::: Given information
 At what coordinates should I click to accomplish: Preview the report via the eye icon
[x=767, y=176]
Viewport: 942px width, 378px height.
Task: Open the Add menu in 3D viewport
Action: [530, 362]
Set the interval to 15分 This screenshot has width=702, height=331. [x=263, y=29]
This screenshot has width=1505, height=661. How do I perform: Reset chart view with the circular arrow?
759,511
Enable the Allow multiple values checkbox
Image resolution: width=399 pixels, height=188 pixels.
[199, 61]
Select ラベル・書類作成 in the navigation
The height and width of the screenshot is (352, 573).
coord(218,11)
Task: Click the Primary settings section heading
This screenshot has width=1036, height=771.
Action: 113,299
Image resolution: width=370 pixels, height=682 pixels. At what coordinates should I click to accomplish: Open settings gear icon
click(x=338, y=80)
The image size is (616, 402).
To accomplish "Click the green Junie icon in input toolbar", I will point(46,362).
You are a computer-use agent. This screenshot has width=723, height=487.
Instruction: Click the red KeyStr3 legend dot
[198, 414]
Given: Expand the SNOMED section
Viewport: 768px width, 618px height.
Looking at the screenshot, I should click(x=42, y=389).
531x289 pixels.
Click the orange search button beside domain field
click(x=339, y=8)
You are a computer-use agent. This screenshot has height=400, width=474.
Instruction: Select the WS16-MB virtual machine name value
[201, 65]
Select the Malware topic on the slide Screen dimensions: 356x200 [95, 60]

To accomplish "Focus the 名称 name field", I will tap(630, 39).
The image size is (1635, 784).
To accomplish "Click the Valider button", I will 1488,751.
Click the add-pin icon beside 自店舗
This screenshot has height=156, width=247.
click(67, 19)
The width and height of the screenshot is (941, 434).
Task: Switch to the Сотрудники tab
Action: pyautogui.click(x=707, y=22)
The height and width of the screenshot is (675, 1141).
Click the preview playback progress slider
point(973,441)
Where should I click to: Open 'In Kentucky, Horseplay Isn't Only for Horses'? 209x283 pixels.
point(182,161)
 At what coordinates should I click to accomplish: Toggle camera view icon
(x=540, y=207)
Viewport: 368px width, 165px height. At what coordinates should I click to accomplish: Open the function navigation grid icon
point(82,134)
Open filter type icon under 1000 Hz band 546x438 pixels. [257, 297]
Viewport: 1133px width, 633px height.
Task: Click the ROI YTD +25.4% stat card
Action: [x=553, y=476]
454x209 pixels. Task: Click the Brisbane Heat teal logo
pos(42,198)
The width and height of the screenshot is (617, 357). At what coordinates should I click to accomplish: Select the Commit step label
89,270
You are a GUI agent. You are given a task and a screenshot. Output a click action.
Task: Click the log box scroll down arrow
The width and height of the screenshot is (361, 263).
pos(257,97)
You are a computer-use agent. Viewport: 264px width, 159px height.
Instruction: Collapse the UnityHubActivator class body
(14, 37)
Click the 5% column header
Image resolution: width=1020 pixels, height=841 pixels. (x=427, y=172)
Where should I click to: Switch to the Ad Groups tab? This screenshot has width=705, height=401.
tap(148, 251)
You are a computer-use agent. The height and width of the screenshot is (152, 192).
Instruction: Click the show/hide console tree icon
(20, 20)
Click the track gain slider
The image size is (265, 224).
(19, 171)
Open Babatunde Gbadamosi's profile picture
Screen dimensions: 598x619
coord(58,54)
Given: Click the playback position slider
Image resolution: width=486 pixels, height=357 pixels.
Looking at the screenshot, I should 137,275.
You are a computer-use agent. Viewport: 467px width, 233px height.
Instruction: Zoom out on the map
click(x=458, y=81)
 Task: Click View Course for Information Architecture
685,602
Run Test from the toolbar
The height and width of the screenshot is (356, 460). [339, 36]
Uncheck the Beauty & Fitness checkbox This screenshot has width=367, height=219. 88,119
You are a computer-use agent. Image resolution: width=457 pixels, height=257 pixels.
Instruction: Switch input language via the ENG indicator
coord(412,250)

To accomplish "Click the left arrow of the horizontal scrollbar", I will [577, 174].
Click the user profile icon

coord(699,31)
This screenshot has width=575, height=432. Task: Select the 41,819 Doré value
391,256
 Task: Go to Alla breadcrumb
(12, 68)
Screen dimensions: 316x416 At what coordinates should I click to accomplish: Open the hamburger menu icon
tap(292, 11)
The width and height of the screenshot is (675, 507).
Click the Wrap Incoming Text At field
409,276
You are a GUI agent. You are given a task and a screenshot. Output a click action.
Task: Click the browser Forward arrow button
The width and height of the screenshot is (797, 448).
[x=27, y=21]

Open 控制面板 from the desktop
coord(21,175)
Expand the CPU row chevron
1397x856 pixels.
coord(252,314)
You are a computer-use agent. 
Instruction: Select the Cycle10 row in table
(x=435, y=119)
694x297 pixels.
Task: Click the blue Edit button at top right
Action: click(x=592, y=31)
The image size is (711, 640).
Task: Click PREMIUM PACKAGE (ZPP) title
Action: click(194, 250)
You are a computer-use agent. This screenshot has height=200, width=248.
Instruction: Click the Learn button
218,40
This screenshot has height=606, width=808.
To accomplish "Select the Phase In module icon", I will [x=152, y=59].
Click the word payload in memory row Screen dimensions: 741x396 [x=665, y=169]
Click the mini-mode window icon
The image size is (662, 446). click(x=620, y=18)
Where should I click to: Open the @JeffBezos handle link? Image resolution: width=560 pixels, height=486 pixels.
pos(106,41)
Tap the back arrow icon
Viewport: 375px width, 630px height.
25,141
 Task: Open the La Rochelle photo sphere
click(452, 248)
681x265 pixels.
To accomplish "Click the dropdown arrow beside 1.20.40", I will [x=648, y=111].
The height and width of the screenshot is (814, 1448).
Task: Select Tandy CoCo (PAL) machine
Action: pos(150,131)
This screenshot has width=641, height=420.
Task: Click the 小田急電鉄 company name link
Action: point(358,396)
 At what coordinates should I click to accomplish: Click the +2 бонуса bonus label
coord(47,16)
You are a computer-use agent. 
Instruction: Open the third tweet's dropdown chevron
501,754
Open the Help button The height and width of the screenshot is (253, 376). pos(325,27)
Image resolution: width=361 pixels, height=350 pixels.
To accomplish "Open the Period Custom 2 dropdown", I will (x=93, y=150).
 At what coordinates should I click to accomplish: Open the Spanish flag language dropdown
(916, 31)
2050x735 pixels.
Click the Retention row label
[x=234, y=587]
::::::
Activity> Nothing in the records above may be left out when you repeat them exactly.

Output below>
 At what coordinates should I click to accomplish: Preview the report via the eye icon
[x=767, y=176]
Viewport: 942px width, 378px height.
Task: Open the Add menu in 3D viewport
Action: [530, 362]
Set the interval to 15分 This screenshot has width=702, height=331. [x=263, y=29]
This screenshot has width=1505, height=661. How do I perform: Reset chart view with the circular arrow?
759,511
Enable the Allow multiple values checkbox
Image resolution: width=399 pixels, height=188 pixels.
[199, 61]
Select ラベル・書類作成 in the navigation
The height and width of the screenshot is (352, 573).
coord(218,11)
Task: Click the Primary settings section heading
This screenshot has width=1036, height=771.
Action: 113,299
Image resolution: width=370 pixels, height=682 pixels. At what coordinates should I click to accomplish: Open settings gear icon
click(x=338, y=80)
The image size is (616, 402).
To accomplish "Click the green Junie icon in input toolbar", I will point(46,362).
You are a computer-use agent. This screenshot has width=723, height=487.
Instruction: Click the red KeyStr3 legend dot
[198, 414]
Given: Expand the SNOMED section
Viewport: 768px width, 618px height.
Looking at the screenshot, I should click(x=42, y=389).
531x289 pixels.
Click the orange search button beside domain field
click(x=339, y=8)
You are a computer-use agent. This screenshot has height=400, width=474.
Instruction: Select the WS16-MB virtual machine name value
[201, 65]
Select the Malware topic on the slide Screen dimensions: 356x200 [95, 60]

To accomplish "Focus the 名称 name field", I will tap(630, 39).
The image size is (1635, 784).
To accomplish "Click the Valider button", I will 1488,751.
Click the add-pin icon beside 自店舗
This screenshot has height=156, width=247.
click(67, 19)
The width and height of the screenshot is (941, 434).
Task: Switch to the Сотрудники tab
Action: pyautogui.click(x=707, y=22)
The height and width of the screenshot is (675, 1141).
Click the preview playback progress slider
point(973,441)
Where should I click to: Open 'In Kentucky, Horseplay Isn't Only for Horses'? 209x283 pixels.
point(182,161)
 At what coordinates should I click to accomplish: Toggle camera view icon
(x=540, y=207)
Viewport: 368px width, 165px height. At what coordinates should I click to accomplish: Open the function navigation grid icon
point(82,134)
Open filter type icon under 1000 Hz band 546x438 pixels. [257, 297]
Viewport: 1133px width, 633px height.
Task: Click the ROI YTD +25.4% stat card
Action: [x=553, y=476]
454x209 pixels. Task: Click the Brisbane Heat teal logo
pos(42,198)
The width and height of the screenshot is (617, 357). At what coordinates should I click to accomplish: Select the Commit step label
89,270
You are a GUI agent. You are given a task and a screenshot. Output a click action.
Task: Click the log box scroll down arrow
The width and height of the screenshot is (361, 263).
pos(257,97)
You are a computer-use agent. Viewport: 264px width, 159px height.
Instruction: Collapse the UnityHubActivator class body
(14, 37)
Click the 5% column header
Image resolution: width=1020 pixels, height=841 pixels. (x=427, y=172)
Where should I click to: Switch to the Ad Groups tab? This screenshot has width=705, height=401.
tap(148, 251)
You are a computer-use agent. The height and width of the screenshot is (152, 192).
Instruction: Click the show/hide console tree icon
(20, 20)
Click the track gain slider
The image size is (265, 224).
(19, 171)
Open Babatunde Gbadamosi's profile picture
Screen dimensions: 598x619
coord(58,54)
Given: Click the playback position slider
Image resolution: width=486 pixels, height=357 pixels.
Looking at the screenshot, I should 137,275.
You are a computer-use agent. Viewport: 467px width, 233px height.
Instruction: Zoom out on the map
click(x=458, y=81)
 Task: Click View Course for Information Architecture
685,602
Run Test from the toolbar
The height and width of the screenshot is (356, 460). [339, 36]
Uncheck the Beauty & Fitness checkbox This screenshot has width=367, height=219. 88,119
You are a computer-use agent. Image resolution: width=457 pixels, height=257 pixels.
Instruction: Switch input language via the ENG indicator
coord(412,250)

To accomplish "Click the left arrow of the horizontal scrollbar", I will [577, 174].
Click the user profile icon

coord(699,31)
This screenshot has width=575, height=432. Task: Select the 41,819 Doré value
391,256
 Task: Go to Alla breadcrumb
(12, 68)
Screen dimensions: 316x416 At what coordinates should I click to accomplish: Open the hamburger menu icon
tap(292, 11)
The width and height of the screenshot is (675, 507).
Click the Wrap Incoming Text At field
409,276
You are a GUI agent. You are given a task and a screenshot. Output a click action.
Task: Click the browser Forward arrow button
The width and height of the screenshot is (797, 448).
[x=27, y=21]

Open 控制面板 from the desktop
coord(21,175)
Expand the CPU row chevron
1397x856 pixels.
coord(252,314)
You are a computer-use agent. 
Instruction: Select the Cycle10 row in table
(x=435, y=119)
694x297 pixels.
Task: Click the blue Edit button at top right
Action: click(x=592, y=31)
The image size is (711, 640).
Task: Click PREMIUM PACKAGE (ZPP) title
Action: click(194, 250)
You are a computer-use agent. This screenshot has height=200, width=248.
Instruction: Click the Learn button
218,40
This screenshot has height=606, width=808.
To accomplish "Select the Phase In module icon", I will [x=152, y=59].
Click the word payload in memory row Screen dimensions: 741x396 [x=665, y=169]
Click the mini-mode window icon
The image size is (662, 446). click(x=620, y=18)
Where should I click to: Open the @JeffBezos handle link? Image resolution: width=560 pixels, height=486 pixels.
pos(106,41)
Tap the back arrow icon
Viewport: 375px width, 630px height.
25,141
 Task: Open the La Rochelle photo sphere
click(452, 248)
681x265 pixels.
To accomplish "Click the dropdown arrow beside 1.20.40", I will [x=648, y=111].
The height and width of the screenshot is (814, 1448).
Task: Select Tandy CoCo (PAL) machine
Action: pos(150,131)
This screenshot has width=641, height=420.
Task: Click the 小田急電鉄 company name link
Action: point(358,396)
 At what coordinates should I click to accomplish: Click the +2 бонуса bonus label
coord(47,16)
You are a computer-use agent. 
Instruction: Open the third tweet's dropdown chevron
501,754
Open the Help button The height and width of the screenshot is (253, 376). pos(325,27)
Image resolution: width=361 pixels, height=350 pixels.
To accomplish "Open the Period Custom 2 dropdown", I will (x=93, y=150).
 At what coordinates should I click to accomplish: Open the Spanish flag language dropdown
(916, 31)
2050x735 pixels.
Click the Retention row label
[x=234, y=587]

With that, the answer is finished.